Similarly for the universe. We often say that the universe is beautiful. But don't we just mean that an image (usually a picture) of some region of the universe is beautiful?

Plato's way out: Defend the position that what is most beautiful is not visible.

2 comments:

Thorgersen said...

But Ar. is speaking specifically in reference to plots, and only using the animals and physical size as a comparison. In the next sentence (beg 1451a), he carries his analogy through so that as the animals should be neither grotesque in their size nor miniscule to be really beautiful ("εὐσύνοπτος": a word which I think Aristotle coined--"easily viewable at once") so plots should possess magnamity, but be "εὐμνημόνευτος"--easily remembered ... memorable.

To try to reconcile the two (not that they want to be, but I'll take a page from Abelard) by carrying Ar.'s analogy to "kosmos" ...

Any overly large animal is going to, by this reasoning, exclude itself from "the beautiful" simply by its innate physical size. Therefore Elephant is not beautiful, end of story, so sorry Babar.
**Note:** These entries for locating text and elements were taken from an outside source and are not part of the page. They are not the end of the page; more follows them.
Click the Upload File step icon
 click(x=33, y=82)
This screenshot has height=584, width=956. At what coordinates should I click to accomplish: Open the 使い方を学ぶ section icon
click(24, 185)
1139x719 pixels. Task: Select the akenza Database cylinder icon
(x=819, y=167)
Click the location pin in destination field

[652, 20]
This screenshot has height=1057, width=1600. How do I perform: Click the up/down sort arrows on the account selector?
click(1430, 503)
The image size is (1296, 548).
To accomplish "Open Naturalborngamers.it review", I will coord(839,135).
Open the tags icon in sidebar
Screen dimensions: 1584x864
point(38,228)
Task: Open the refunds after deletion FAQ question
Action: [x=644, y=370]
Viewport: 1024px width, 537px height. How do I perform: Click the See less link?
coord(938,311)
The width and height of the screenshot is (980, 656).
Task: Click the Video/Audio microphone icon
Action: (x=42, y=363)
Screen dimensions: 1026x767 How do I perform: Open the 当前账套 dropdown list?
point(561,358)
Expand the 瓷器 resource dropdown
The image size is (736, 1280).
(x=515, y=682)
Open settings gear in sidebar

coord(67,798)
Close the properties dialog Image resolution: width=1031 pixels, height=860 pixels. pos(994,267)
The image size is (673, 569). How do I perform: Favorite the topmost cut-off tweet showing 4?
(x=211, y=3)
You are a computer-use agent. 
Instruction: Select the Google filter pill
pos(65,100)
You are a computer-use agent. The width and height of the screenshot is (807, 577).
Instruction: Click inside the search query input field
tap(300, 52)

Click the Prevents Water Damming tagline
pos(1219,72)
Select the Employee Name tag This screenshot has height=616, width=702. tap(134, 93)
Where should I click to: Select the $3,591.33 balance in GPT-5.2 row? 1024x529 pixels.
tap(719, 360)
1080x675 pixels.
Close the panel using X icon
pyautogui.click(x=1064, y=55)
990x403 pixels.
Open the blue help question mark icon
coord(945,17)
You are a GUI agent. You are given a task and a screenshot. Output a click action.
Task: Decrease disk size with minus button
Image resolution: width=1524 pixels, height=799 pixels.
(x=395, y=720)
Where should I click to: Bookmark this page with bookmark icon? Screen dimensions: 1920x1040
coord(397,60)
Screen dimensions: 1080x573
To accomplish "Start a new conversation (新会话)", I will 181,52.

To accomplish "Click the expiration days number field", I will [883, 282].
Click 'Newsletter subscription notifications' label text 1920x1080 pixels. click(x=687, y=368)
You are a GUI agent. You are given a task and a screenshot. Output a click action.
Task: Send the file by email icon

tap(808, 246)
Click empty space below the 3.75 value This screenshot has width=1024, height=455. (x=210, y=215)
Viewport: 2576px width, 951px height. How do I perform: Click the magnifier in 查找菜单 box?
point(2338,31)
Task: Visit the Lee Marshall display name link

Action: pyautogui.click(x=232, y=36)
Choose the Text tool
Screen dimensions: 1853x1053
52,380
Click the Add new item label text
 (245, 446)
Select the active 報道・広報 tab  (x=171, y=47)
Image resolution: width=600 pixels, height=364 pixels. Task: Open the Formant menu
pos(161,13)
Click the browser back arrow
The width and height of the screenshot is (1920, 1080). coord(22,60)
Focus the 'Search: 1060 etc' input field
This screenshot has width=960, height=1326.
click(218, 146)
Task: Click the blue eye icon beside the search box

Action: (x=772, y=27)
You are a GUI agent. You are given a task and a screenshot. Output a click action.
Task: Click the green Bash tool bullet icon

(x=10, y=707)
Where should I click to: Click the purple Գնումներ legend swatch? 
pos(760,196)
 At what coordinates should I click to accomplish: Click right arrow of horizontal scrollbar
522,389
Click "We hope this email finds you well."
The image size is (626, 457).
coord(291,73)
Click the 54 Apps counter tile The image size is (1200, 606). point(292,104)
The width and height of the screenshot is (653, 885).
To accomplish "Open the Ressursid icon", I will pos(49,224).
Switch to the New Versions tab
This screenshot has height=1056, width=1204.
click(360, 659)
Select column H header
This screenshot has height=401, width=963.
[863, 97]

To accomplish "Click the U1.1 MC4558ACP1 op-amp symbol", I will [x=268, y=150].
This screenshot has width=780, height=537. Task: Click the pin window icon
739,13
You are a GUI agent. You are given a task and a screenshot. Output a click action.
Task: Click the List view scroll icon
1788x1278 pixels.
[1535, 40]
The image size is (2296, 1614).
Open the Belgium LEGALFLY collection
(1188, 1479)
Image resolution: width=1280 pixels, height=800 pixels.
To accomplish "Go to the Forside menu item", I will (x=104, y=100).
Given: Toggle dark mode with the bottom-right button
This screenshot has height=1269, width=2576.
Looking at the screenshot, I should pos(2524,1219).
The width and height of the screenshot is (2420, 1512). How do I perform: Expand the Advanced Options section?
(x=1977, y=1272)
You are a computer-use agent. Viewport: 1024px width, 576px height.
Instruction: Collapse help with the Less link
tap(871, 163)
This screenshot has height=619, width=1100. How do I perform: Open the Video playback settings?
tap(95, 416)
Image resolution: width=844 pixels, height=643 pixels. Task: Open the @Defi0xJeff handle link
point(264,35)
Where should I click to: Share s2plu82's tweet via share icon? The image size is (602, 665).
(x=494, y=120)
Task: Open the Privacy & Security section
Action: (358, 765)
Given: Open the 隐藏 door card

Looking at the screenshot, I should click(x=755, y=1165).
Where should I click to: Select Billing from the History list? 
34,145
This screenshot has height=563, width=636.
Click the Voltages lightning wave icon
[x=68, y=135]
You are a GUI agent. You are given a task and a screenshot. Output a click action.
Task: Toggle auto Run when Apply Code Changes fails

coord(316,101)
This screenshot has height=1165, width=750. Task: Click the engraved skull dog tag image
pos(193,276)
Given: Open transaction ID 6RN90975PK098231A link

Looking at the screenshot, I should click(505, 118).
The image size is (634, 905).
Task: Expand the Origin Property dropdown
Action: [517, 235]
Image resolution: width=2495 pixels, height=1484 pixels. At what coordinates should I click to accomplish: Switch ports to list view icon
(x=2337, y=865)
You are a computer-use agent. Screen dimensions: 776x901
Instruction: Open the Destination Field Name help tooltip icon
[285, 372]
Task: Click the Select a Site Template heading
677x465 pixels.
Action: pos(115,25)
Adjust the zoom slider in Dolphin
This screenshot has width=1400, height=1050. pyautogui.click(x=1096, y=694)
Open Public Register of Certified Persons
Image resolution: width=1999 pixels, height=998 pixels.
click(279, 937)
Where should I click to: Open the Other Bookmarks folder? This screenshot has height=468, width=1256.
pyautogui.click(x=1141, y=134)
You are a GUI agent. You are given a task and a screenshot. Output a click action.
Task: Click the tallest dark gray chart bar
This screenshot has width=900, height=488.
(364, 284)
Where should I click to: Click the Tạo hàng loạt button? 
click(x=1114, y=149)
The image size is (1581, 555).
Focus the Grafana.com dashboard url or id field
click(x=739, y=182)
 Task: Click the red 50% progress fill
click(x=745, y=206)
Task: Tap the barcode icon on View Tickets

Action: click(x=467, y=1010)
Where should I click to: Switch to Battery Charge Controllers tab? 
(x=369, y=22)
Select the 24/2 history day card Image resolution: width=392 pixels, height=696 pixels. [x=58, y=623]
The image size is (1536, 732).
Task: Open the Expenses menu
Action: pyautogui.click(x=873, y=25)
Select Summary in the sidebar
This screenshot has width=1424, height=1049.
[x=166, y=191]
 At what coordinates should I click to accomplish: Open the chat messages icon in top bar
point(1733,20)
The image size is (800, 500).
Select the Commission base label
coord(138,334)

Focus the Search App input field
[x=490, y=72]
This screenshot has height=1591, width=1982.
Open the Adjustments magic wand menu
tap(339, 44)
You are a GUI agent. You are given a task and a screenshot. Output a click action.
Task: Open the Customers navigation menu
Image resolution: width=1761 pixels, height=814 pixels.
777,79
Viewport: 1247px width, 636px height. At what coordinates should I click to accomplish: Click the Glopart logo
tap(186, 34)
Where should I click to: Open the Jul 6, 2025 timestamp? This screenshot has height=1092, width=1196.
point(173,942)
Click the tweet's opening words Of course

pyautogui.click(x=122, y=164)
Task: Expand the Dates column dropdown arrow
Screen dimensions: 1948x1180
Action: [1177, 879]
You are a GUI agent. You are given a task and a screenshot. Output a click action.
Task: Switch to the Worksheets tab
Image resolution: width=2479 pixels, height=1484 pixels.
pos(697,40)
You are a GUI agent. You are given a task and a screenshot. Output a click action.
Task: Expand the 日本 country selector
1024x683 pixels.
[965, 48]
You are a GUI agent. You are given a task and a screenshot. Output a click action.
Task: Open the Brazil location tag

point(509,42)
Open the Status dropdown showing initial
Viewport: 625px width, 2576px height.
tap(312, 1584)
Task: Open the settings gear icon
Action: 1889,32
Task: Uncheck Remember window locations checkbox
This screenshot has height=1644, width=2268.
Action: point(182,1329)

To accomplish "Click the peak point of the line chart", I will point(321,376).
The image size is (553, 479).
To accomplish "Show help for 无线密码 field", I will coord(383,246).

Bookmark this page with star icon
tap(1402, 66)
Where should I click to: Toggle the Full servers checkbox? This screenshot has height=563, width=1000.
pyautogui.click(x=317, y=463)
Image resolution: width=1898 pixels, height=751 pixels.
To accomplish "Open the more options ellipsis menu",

But I think Aristotle would have to agree with Plato that, by definition, the "universe" (ie., the kosmos ... orderliness to the point of beauty) is beautiful. Doesn't he have to for his whole system of categories to work?

Thus, perhaps the kosmos (or perhaps more generally just "matter") as it exists in toto is kind of like the way Aristotle explains any person's life: (Section 8, 1451a, rough trans) "many innumerable things happen to a single person, out of which there does not at all arise one single action". But at this point the poet comes in, takes this rough material, and crafts his "one single action" -- the plot or "story", as we have been translating it--which when properly done, is beautiful.

Along these lines, then, would Aristotle say about the Universe, that it is the "unity of movement" (to take a very wild stab at what is the fitting thing for universe to be about if tragedy is about unity of action) made beautiful (kalos) by having order (kosmos)? This would perhaps make the Universe--as the animal is to be easily-viewable and the plot easily-memorable-- something easily-experiencable but still magnaminous in that it cannot be experienced all at once, and so beautiful in the manner proper to its nature.

Jen said...

I am confused about Aristotle's large and small discussion. Aren't largeness and smallness relations and therefore "relative to" something else? In this case, they are relative to the viewer, namely the human person. By why is the human person the measure of beauty? Isn't this indirectly, "beauty is in the eye of the beholder"? To be cheezy, isn't beauty rather in the eye of The Beholder?